Cryptocurrency is a form of digital money with no tangible, physical form. It is created (or “mined”) and stored digitally on a specialized public network of computer systems where users may access the platform like cash and transfer it electronically to others to buy goods, services or other cryptocurrency. Users may buy and sell virtual currency as an investment on an exchange, such as Coinbase, in the same way they would buy and sell gold or other commodities. However, it is important to remember that cryptocurrency does not satisfy the legal definition of money. Instead, the IRS treats it as property subject to federal income and capital gains taxes, depending on how it is used.
You may use paper money, such as U.S. dollars, to buy bitcoin (BTC), etherium (ETH), dogecoin (DOGE) or any of the other nearly 4,000 types of virtual currency, or you may acquire it by accepting it as payment for goods and service.
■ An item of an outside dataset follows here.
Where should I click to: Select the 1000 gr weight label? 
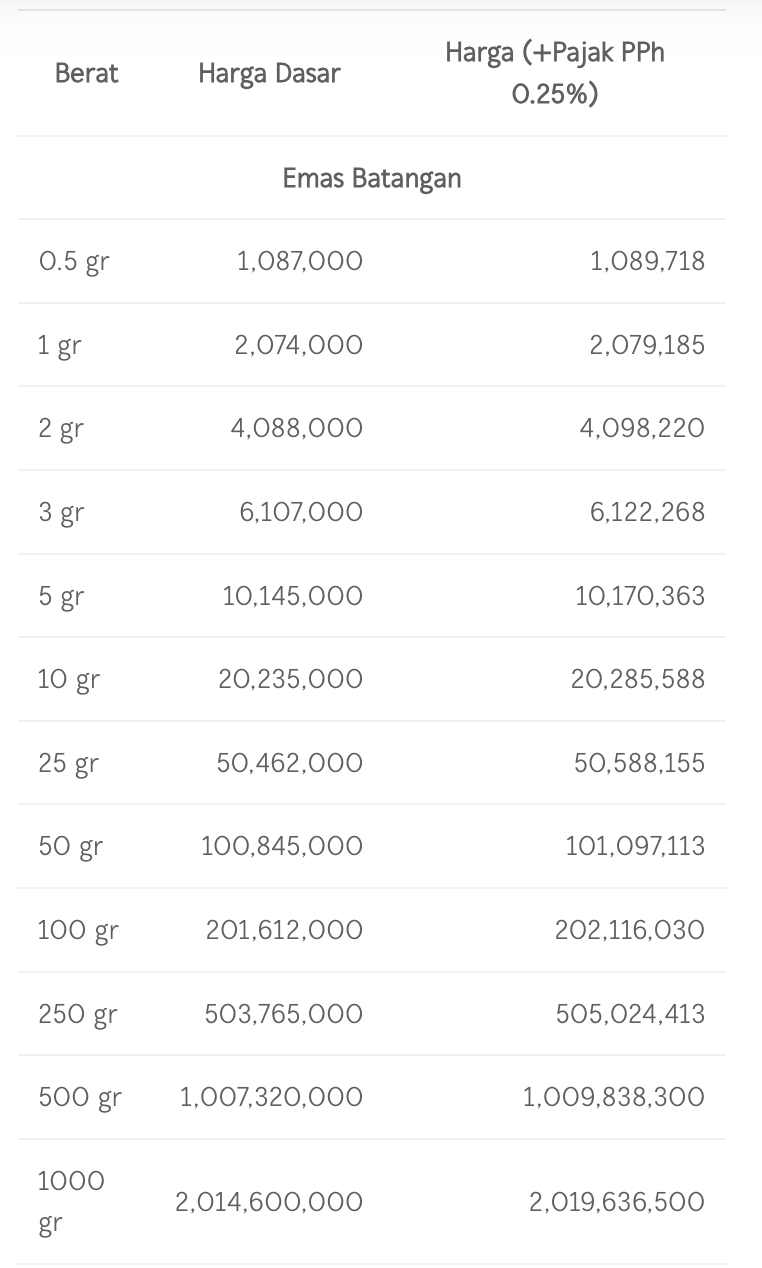[71, 1201]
However, unlike the dollar or other traditional forms of currency issued and controlled by a government entity or central bank, cryptocurrency is not currently subject to regulatory oversight from a centralized authority.
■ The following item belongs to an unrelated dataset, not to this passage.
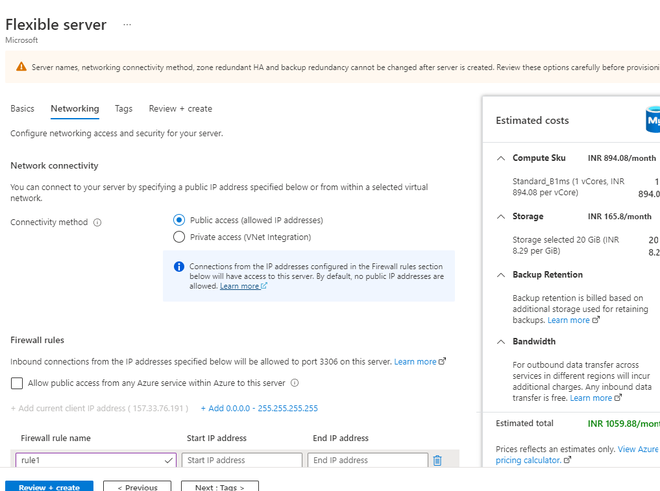This screenshot has width=660, height=491.
Task: Click the Start IP address input field
Action: pos(241,460)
Rather, a digital ledger records and tracks all cryptocurrency transactions, known as blocks, using complex mathematical algorithms that super computers on the shared network compete with to solve. The miner that finds the solution is rewarded in Bitcoin or other currency only after the other miners validate the solution. At that point, the block is added to the shared digital ledger using cryptographic techniques. As new blocks are added and linked, they create a blockchain, and the digital ledger continues to grow exponentially.
Blockchain is essentially the one record that links together and records the movement of all cryptocurrency transactions. Because each transaction is uniquely time-stamped, traceable and readily available for all users to see, blockchain technology has the potential to disrupt how businesses will operate in the future. For example, blockchain applications are already making an impact and improving the efficiency of businesses tracking orders in the supply chain, managing logistics and even managing retail sales. According to Gartner Group, blockchain technology and its ability to manage vast amounts of data could generate an estimated $3.1 trillion in new business value by 2030.
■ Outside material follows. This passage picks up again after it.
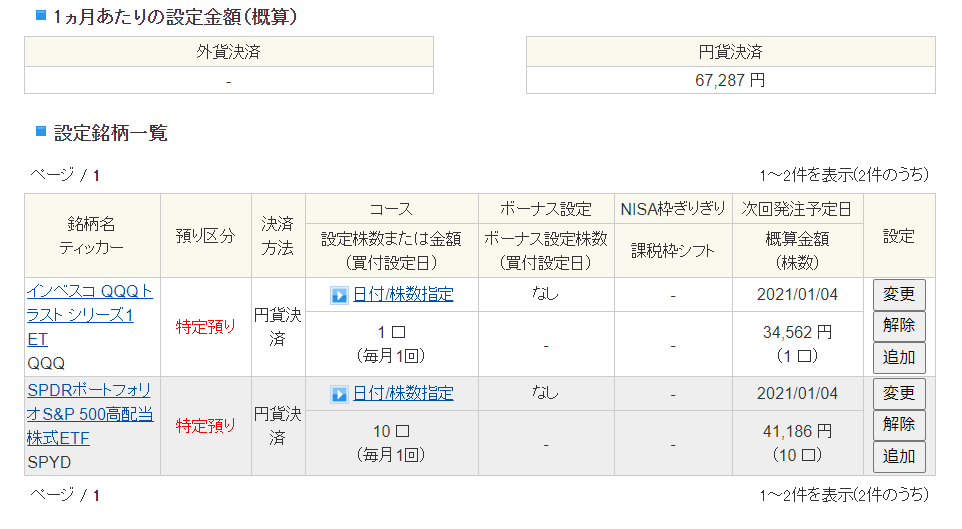Click the NISA枠ぎりぎり column header
This screenshot has height=529, width=962.
673,209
Every investment involves risk, and cryptocurrency is no different. However, because virtual currency and other digital assets like nonfungible tokens (NFTs) do not fit within any traditional asset class, they cannot be assessed with traditional metrics, such as earnings and revenue, book value or P/E ratio. Similarly, owners of crypto assets cannot rely on traditional market fundamental, such as interest rate movement, employment numbers or the consumer price index, to understand where the crypto market may be heading nor to develop sound investment strategies intended to build wealth. Rather, cryptocurrency pricing over the years has been impacted by a wide variety of changing factors that contribute to it high volatility and tremendous swings that result in significant losses for many investors.
Another risk of investing in cryptocurrency is that there is no regulatory agency dedicated to overseeing transactions involving their use, leaving investors and cryptocurrency exchanges exposed to security breaches, hacks and targeted phishing attempts designed to steal investor’s tokens. Moreover, there is no unified, worldwide standard of legal, tax and accounting best practices for managing or reporting cryptocurrency transactions. In the U.S., however, the IRS has made it abundantly clear that cryptocurrency transactions are taxable events, going so far as requiring cryptocurrency reporting to the top half of individuals’ 2020 tax returns.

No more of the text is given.